- _Angezeigter Text_:
Überall dort, wo der Mensch Kohle fördert, schlägt er der Natur tiefe Wunden. Im Namen einer sicheren Energieversorgung fräsen sich Schaufelradbagger, über 200 Meter lange und fast 100 Meter hohe Ungetüme, durch die Kulturlandschaft der deutschen Braunkohle-Reviere bei Köln, Cottbus, Leipzig und Helmstedt. Wälder werden abgebaggert, Hügel umgelagert, Feuchtgebiete trockengelegt und ganze Dörfer dem Erdboden gleichgemacht.
Löchrig wie ein Schweizer Emmentaler
Steinkohle dagegen wird bei uns in Bergwerken abgebaut, für die man Schächte und kilometerlange Stollen ins Erdreich trieb. In Ruhrgebiet und Saarland, wo der Steinkohle-Bergbau eine jahrhundertelange Tradition hat, ist der Untergrund löchrig wie ein Schweizer Emmentaler. Manche Gebiete haben sich dadurch großflächig um bis zu 30 Meter abgesenkt. Immer wieder kommt es zu Erdstößen, weil irgendwo untertage Hohlräume einstürzen – Spätschäden des Steinkohle-Abbaus, die sich größtenteils im Verborgenen abspielen.

- _Bereitgestellte Daten_:
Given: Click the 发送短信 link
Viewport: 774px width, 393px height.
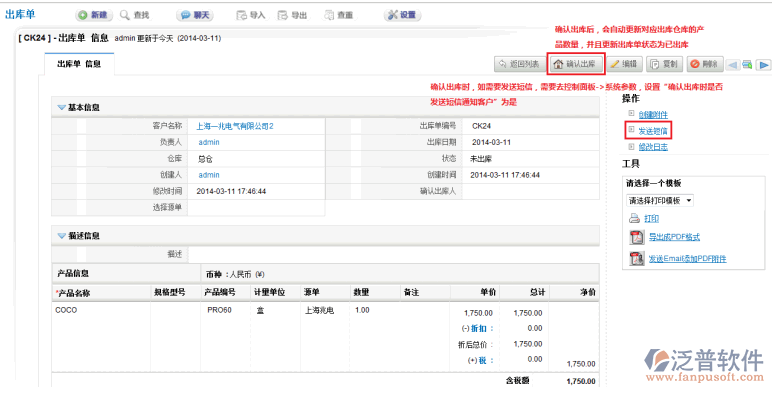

- _Aufgaben_:
1. Prüfen Sie, ob die folgenden Aussagen mit dem Text über den Kohleabbau übereinstimmen: (a) Die Schaufelradbagger sind über 200 Meter lang. (b) Steinkohle wird hierzulande im Tagebau gefördert. (c) Manche Gebiete haben sich um bis zu 50 Meter abgesenkt. Antworten Sie jeweils mit Ja oder Nein, und zitieren Sie die entscheidenden Worte des Textes wörtlich.
2. Wiederholen Sie wortgetreu einen Abschnitt des Textes über den Kohleabbau. Beginnen Sie bei den Worten „Überall dort, wo“, und hören Sie nach den Worten „dem Erdboden gleichgemacht.“ auf.

- _Lösungen je Aufgabe_:
1.
(a) Ja: „über 200 Meter lange und fast 100 Meter hohe Ungetüme“
(b) Nein: „Steinkohle dagegen wird bei uns in Bergwerken abgebaut“
(c) Nein: „Manche Gebiete haben sich dadurch großflächig um bis zu 30 Meter abgesenkt.“

2.
Überall dort, wo der Mensch Kohle fördert, schlägt er der Natur tiefe Wunden. Im Namen einer sicheren Energieversorgung fräsen sich Schaufelradbagger, über 200 Meter lange und fast 100 Meter hohe Ungetüme, durch die Kulturlandschaft der deutschen Braunkohle-Reviere bei Köln, Cottbus, Leipzig und Helmstedt. Wälder werden abgebaggert, Hügel umgelagert, Feuchtgebiete trockengelegt und ganze Dörfer dem Erdboden gleichgemacht.